Não há tratamento específico para o quadro ocular. A terapia consiste no tratamento da leucemia.
LINFOMAS
Os linfomas, após as leucemias e tumores do sistema nervoso central (SNC), constituem o terceiro tipo de neoplasia de maior incidência em crianças, abrangendo cerca de 10% dos casos de neoplasia infantil. Predominam em crianças entre 10 e 14 anos. Os linfomas não-Hodgkin são aproximadamente uma vez e meia mais freqüentes do que a doença de Hodgkin. Os tipos histológicos mais frequentemente encontrados na infância são: linfomas de Burkitt, seguido pelos linfomas de grandes células e os linfomas linfoblásticos.
Crianças com imunodeficiências, tanto herdadas quanto adquiridas, apresentam maior probabilidade de desenvolver doenças linfoproliferativas, assim como aquelas portadoras de desordens auto-imunes (anemia hemolítica auto-imune e púrpura trombocitopênica idiopática).
CARACTERÍSTICAS CLÍNICAS
- As manifestações oculares são pouco freqüentes. Quando há representação leucêmica dos linfomas, podem ocorrer as mesmas manifestações retinianas já descritas para leucemias.
- Nos casos onde há acometimento do SNC pelo linfoma, pode haver papiledema secundário à hipertensão intracraniana e esta pode ser a primeira manifestação da doença.
- Podem ocorrer infiltrados multifocais esbranquiçados sub-retinianos coalescentes em anel, vitreíte e uveíte anterior crônica, geralmente leve e não responsiva a corticóides.
- Alterações vasculares incluem perivasculite, oclusões vasculares e hemorragias intra-retinianas.
Mesmo nos casos onde há o envolvimento primário ocular pelos linfomas na infância, o tratamento sistêmico quimioterápico é preferível.
ANEMIA
Manifestações oculares podem estar presentes em até 90% dos pacientes com discrasias sanguíneas. Na infância, as anemias representam o principal distúrbio hematológico, e a investigação deve ser minuciosa.
A manifestação mais freqüente relacionada à anemia é a palidez conjuntival. Tanto hemorragias subconjuntivais quanto retinianas só ocorrem em anemias graves. Seja qual for a etiologia, os achados oftalmológicos são inespecíficos e não relacionados à causa da anemia, sendo proporcionais apenas à gravidade, velocidade de instalação e fatores associados, como trombocitopenia ou células blásticas tumorais que aumentam a incidência de hemorragias intra-oculares. Segundo Papadaki et al, 69% dos pacientes com concentração de hemoglobina (Hb) < 7g/dl manifestam hemorragias retinianas. Contagem de plaquetas inferiores a 50.000/ml também aumentam o risco de retinopatia associada à anemia.

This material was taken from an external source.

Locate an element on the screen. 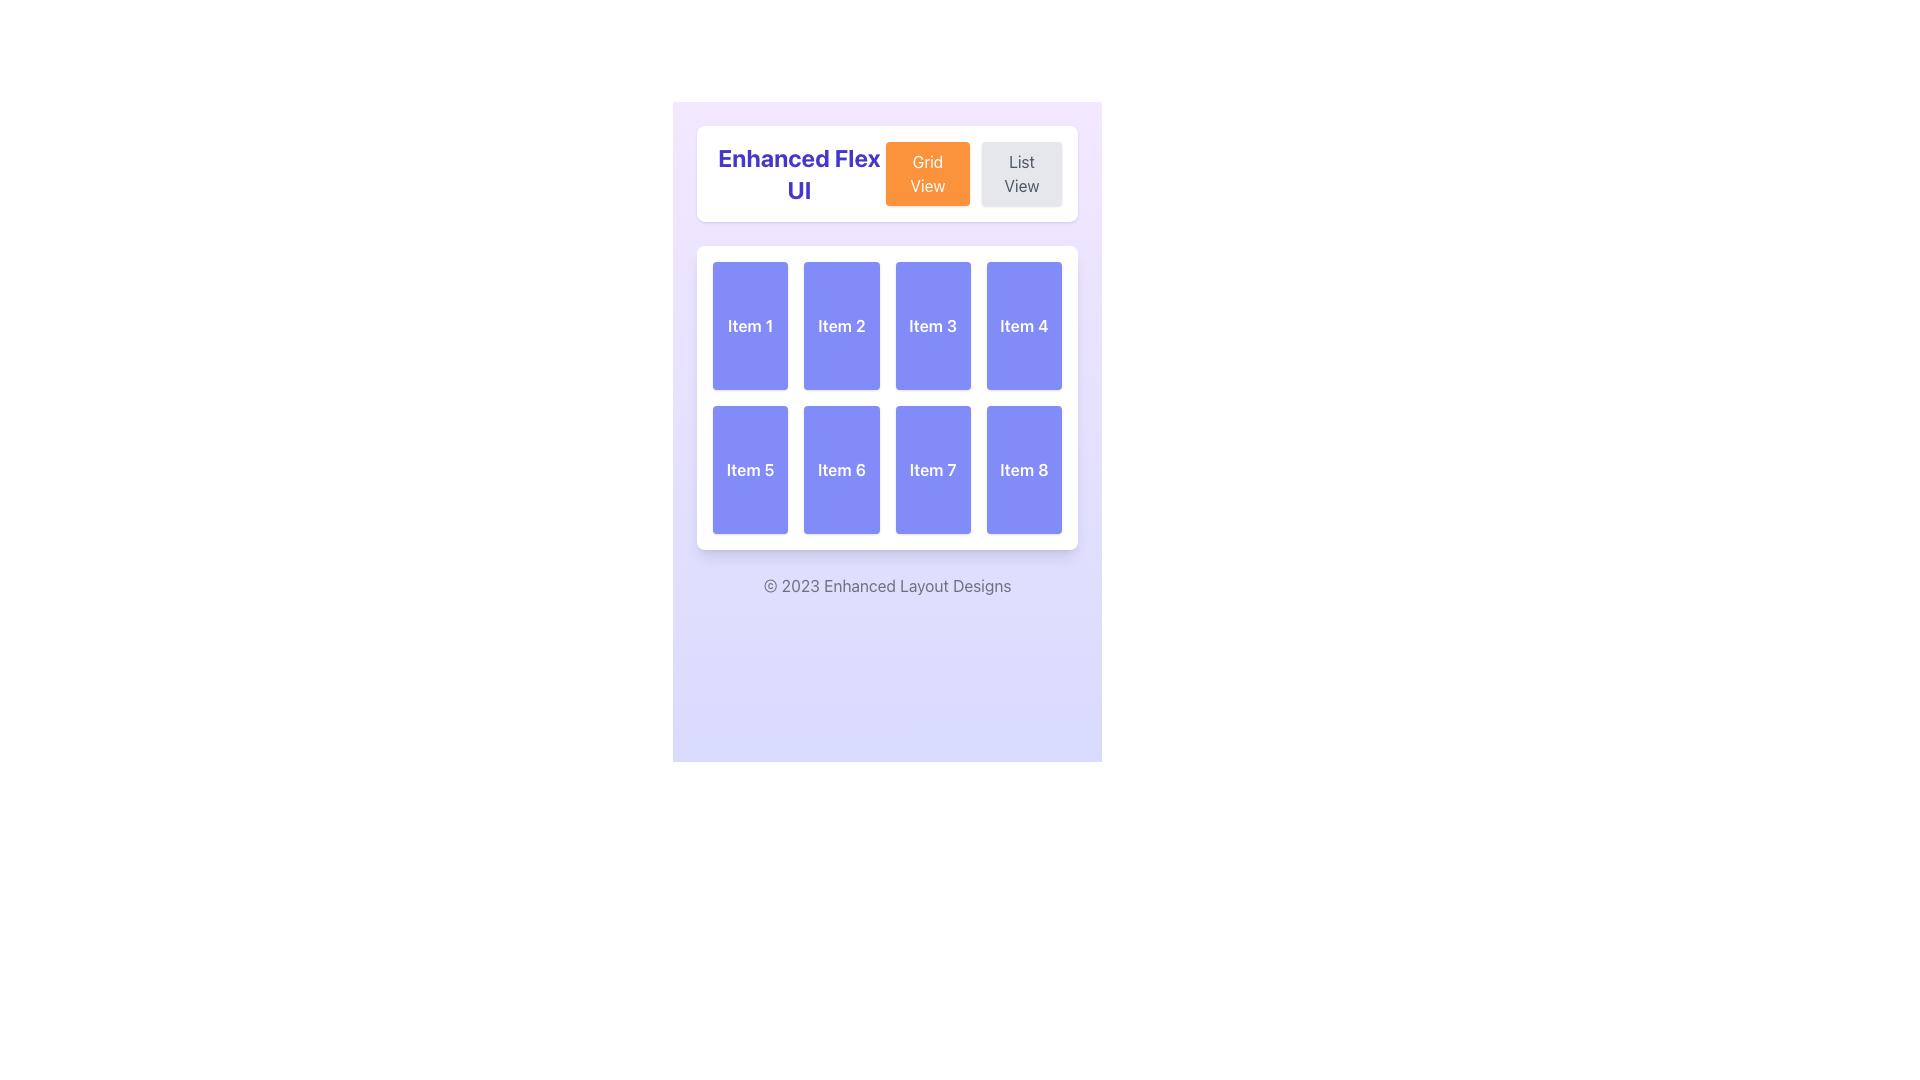  the Text label that serves as a title for the interface, located in the top header section, to the left of the 'Grid View' and 'List View' buttons is located at coordinates (798, 172).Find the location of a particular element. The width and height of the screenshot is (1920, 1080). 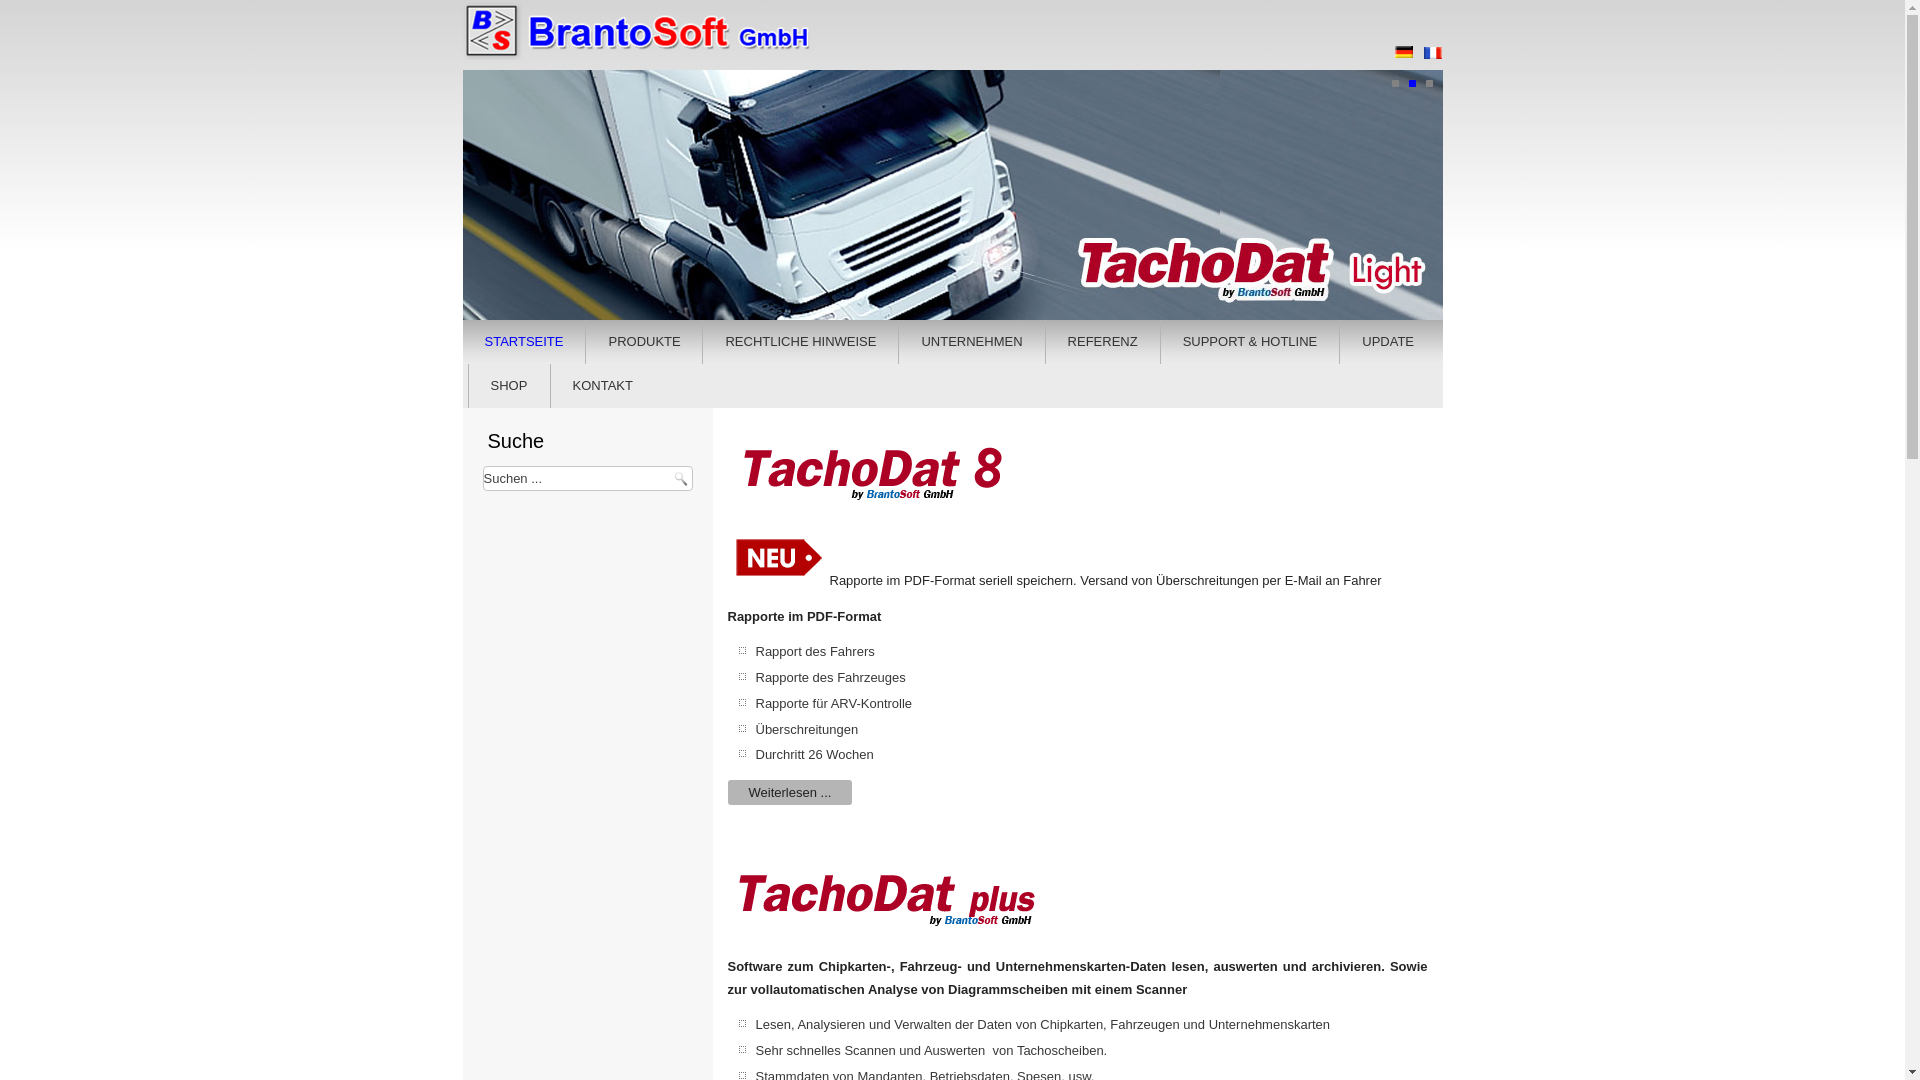

'French' is located at coordinates (1430, 52).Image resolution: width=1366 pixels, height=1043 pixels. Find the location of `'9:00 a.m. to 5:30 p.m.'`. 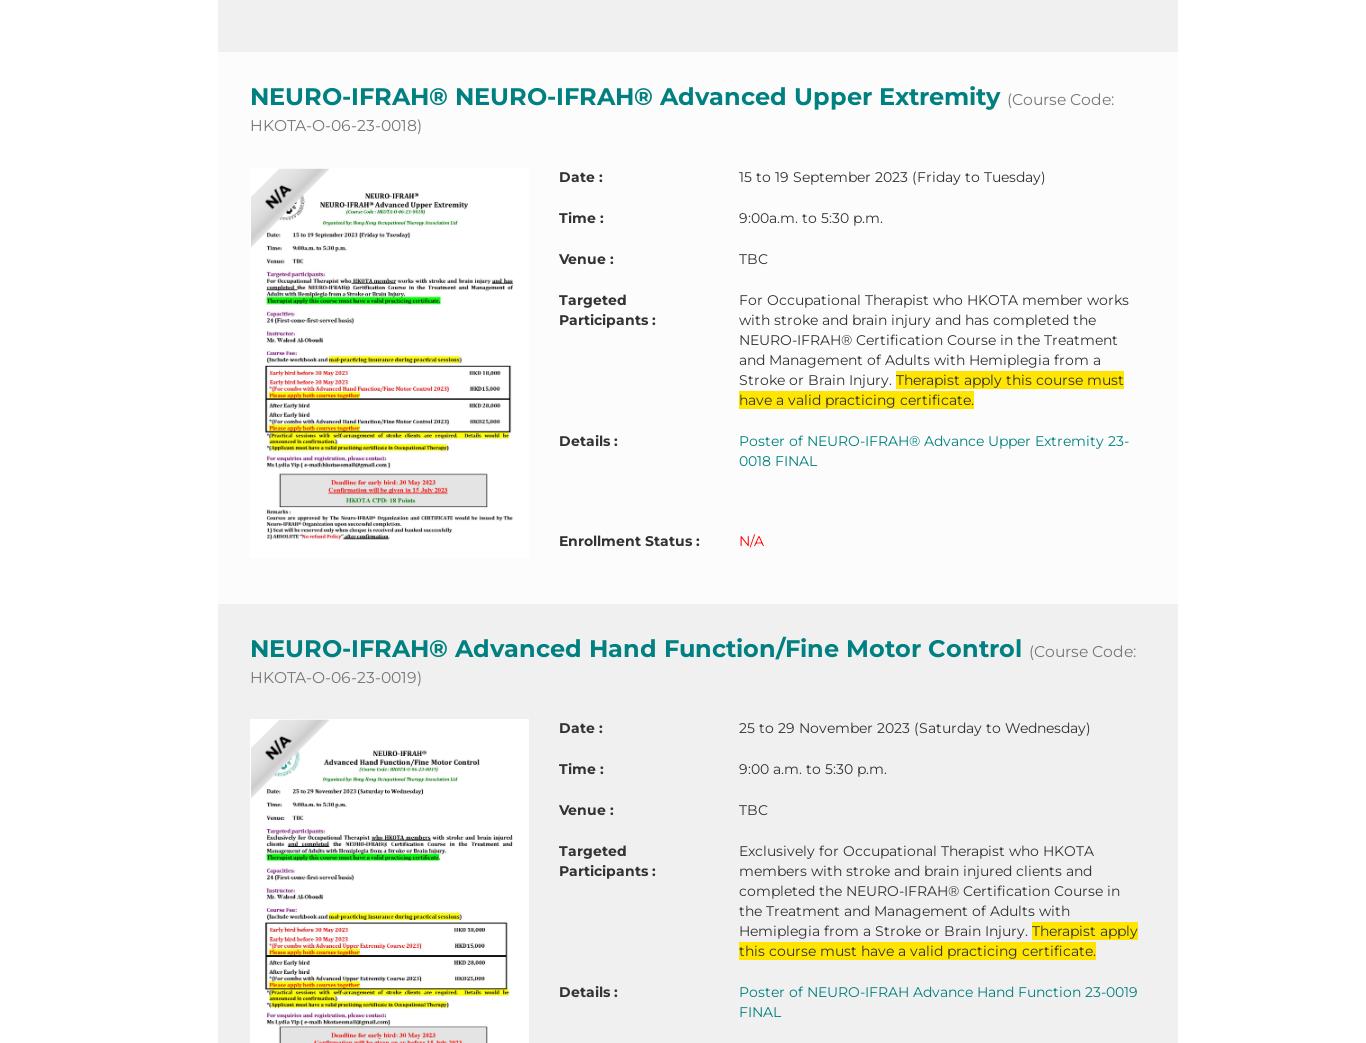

As principais alterações retinianas relacionadas a anemias são as seguintes:
- hemorragias retinianas puntiformes ou superficiais em chama de vela associadas à tortuosidade vascular e fundo pálido;
- machas algodonosas, resultantes de hipóxia e microinfartos vasculares;
- edema de papila geralmente decorrente de hipertensão intracraniana ou hemorragias cerebromeníngeas associadas a leucemias e aplasias;
- O tratamento consiste na cuidadosa avaliação da doença de base e tratamento da anemia.